**TEXT PROVIDED**

==============================

Fortunately, what we were after that day was ruby red syrup; total rhubarb collapse was no great tragedy. We strained the syrup, stirred in seltzer, and clinked our tiny glasses to spring. Then emptied them out in ten seconds flat (six stalks does not much soda make). It wasn't until then that I noticed the rest, the great heap of pink mash, still in the strainer. Had I followed my own directions, I'd have plump tender slices, just right for pavlovas or cakes or fools. But rhubarb is rhubarb, grand by definition, and seeing as this slump was all that remained, I figured we might as well give it a go. Pivot: spoon into bowls and serve.
We scraped our bowls clean. Oh, happy accidents!
What we dipped into was the apple sauce of my dreams, or, rather, what I always dream apple sauce could be, but isn't. Tart, sweet, vivid, intense, almost creamy, but minus the cream. It was also what I always imagined rhubarb might become, a stand-alone ode to spring's finest non-fruit. It's not that I won't eat a plain bowl of poached rhubarb, but those slices, that sauce, seem to beg for more. I happily oblige, adding crunch, cream, or both (and happily had two servings of crisp, just last night). But in the interest of packing more rhubarb into my days, I've always wished for a way without crust or crumb. Because rhubarb freed from the dessert cart is rhubarb I can eat at any (and every) meal.
We ate those first helpings warm alongside lunch, sandwiches of salty ham between fresh sourdough. That was fine. I polished off a second bowl standing at the fridge. (Bad, I know, but could you resist that pink?) I liked it best warm. I ate every last drop cold. I imagine it would sidle up nicely to roast pork, and can confirm it is lovely on warm crèpes. But mostly I intend to eat it as is, rhubarb straight-up, spring on a spoon.
RHUBARB SPLODGE (+ soda)
yield: generous 1 cup; 2-3 servings
It's worth noting that that cup up there represents this recipe's entire yield. That said, it fed three people, and well. It is vivid, and bright, and a small heap satisfies. And I'll certainly be doubling and tripling this as the season progresses.

==============================

**WHAT TO PRODUCE**
Set down the rhubarb text word for word, starting at the words "Fortunately, what we" and stopping after "bowls and serve.".

**EXTRACTED MATERIAL**
==============================

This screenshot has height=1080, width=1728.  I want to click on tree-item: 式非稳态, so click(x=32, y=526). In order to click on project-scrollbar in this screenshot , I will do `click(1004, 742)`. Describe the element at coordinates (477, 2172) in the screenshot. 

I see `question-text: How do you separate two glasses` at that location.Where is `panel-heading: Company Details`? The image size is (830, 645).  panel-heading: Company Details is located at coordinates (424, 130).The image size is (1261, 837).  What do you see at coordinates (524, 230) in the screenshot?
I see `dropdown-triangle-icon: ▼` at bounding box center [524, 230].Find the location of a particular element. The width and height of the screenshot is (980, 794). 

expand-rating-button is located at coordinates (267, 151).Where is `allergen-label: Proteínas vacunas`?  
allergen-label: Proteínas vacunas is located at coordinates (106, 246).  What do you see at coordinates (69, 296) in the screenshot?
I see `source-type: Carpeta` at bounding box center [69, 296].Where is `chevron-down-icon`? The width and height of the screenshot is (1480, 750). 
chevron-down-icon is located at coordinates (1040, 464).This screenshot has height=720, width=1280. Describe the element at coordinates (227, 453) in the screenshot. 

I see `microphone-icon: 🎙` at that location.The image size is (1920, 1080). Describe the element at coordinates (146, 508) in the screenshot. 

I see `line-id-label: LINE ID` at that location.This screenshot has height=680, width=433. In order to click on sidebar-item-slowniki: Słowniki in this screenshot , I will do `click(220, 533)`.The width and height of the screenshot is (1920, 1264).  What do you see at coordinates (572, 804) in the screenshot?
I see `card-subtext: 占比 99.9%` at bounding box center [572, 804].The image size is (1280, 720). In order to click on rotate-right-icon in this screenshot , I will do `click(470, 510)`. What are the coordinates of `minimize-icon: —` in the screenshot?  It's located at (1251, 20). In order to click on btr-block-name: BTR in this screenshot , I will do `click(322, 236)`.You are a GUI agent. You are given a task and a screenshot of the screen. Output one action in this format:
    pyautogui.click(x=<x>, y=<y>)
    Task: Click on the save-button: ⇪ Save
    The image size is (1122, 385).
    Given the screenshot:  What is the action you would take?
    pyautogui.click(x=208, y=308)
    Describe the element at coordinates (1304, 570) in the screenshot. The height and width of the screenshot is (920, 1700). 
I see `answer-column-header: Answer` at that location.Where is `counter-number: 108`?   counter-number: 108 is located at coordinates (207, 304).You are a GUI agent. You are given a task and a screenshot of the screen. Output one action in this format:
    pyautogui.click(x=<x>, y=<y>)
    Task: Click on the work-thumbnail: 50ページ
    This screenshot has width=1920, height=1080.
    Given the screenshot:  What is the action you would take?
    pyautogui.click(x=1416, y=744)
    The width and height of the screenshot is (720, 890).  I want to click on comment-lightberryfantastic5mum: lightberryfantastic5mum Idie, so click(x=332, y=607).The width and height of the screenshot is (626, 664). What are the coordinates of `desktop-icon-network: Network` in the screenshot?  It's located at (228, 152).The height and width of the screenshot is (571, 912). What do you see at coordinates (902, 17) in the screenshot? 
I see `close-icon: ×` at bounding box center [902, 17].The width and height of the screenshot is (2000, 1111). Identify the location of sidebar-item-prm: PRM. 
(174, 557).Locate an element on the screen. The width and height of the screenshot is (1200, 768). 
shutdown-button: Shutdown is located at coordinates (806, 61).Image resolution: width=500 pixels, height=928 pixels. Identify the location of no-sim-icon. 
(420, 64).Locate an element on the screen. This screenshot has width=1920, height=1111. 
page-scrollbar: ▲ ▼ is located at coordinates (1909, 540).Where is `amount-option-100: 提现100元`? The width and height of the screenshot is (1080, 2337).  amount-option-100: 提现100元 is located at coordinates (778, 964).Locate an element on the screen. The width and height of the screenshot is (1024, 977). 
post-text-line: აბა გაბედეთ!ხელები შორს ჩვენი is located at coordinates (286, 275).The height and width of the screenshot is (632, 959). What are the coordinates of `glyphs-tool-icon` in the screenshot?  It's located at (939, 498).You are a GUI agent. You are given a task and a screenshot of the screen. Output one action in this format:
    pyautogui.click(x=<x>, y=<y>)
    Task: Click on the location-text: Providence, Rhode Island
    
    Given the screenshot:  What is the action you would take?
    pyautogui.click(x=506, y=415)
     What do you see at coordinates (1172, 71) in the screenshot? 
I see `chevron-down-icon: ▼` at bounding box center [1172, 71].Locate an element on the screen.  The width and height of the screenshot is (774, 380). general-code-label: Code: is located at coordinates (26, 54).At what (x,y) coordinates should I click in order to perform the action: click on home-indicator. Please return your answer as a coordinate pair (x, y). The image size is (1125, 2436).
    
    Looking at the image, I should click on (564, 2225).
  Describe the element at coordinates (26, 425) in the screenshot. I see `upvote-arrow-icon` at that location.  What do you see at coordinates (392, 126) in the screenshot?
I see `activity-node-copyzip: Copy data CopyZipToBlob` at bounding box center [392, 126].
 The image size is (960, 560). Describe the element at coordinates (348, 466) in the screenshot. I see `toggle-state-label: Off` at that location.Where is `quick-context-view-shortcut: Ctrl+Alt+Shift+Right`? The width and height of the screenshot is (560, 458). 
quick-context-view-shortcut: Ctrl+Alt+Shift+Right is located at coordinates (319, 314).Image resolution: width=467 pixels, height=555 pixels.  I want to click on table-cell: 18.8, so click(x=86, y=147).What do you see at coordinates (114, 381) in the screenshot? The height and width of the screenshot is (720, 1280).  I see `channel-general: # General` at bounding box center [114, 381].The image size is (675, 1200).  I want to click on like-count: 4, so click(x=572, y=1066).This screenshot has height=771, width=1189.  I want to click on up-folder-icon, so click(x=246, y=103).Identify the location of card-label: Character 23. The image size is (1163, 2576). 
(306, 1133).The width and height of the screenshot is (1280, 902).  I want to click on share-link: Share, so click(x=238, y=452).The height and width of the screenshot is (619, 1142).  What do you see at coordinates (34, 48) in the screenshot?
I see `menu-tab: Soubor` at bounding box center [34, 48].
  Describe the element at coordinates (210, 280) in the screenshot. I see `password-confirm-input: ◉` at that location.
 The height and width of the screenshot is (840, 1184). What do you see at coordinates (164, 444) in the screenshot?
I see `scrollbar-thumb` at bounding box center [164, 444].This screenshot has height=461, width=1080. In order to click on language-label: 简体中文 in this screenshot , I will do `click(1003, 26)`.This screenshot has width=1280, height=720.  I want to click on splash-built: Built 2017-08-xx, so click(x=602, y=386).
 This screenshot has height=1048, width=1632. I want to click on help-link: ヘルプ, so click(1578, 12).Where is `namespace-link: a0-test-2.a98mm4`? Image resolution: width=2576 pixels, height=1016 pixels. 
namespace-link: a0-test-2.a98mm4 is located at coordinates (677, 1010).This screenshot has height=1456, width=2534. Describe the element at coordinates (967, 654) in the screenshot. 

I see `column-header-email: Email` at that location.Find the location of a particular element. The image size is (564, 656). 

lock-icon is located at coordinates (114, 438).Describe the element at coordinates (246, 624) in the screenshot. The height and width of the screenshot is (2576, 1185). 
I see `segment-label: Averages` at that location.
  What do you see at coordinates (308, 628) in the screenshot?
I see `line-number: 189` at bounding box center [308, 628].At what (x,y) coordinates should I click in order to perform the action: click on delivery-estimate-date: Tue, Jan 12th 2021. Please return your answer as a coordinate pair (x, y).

==============================

**FINISHED TASK**
Fortunately, what we were after that day was ruby red syrup; total rhubarb collapse was no great tragedy. We strained the syrup, stirred in seltzer, and clinked our tiny glasses to spring. Then emptied them out in ten seconds flat (six stalks does not much soda make). It wasn't until then that I noticed the rest, the great heap of pink mash, still in the strainer. Had I followed my own directions, I'd have plump tender slices, just right for pavlovas or cakes or fools. But rhubarb is rhubarb, grand by definition, and seeing as this slump was all that remained, I figured we might as well give it a go. Pivot: spoon into bowls and serve.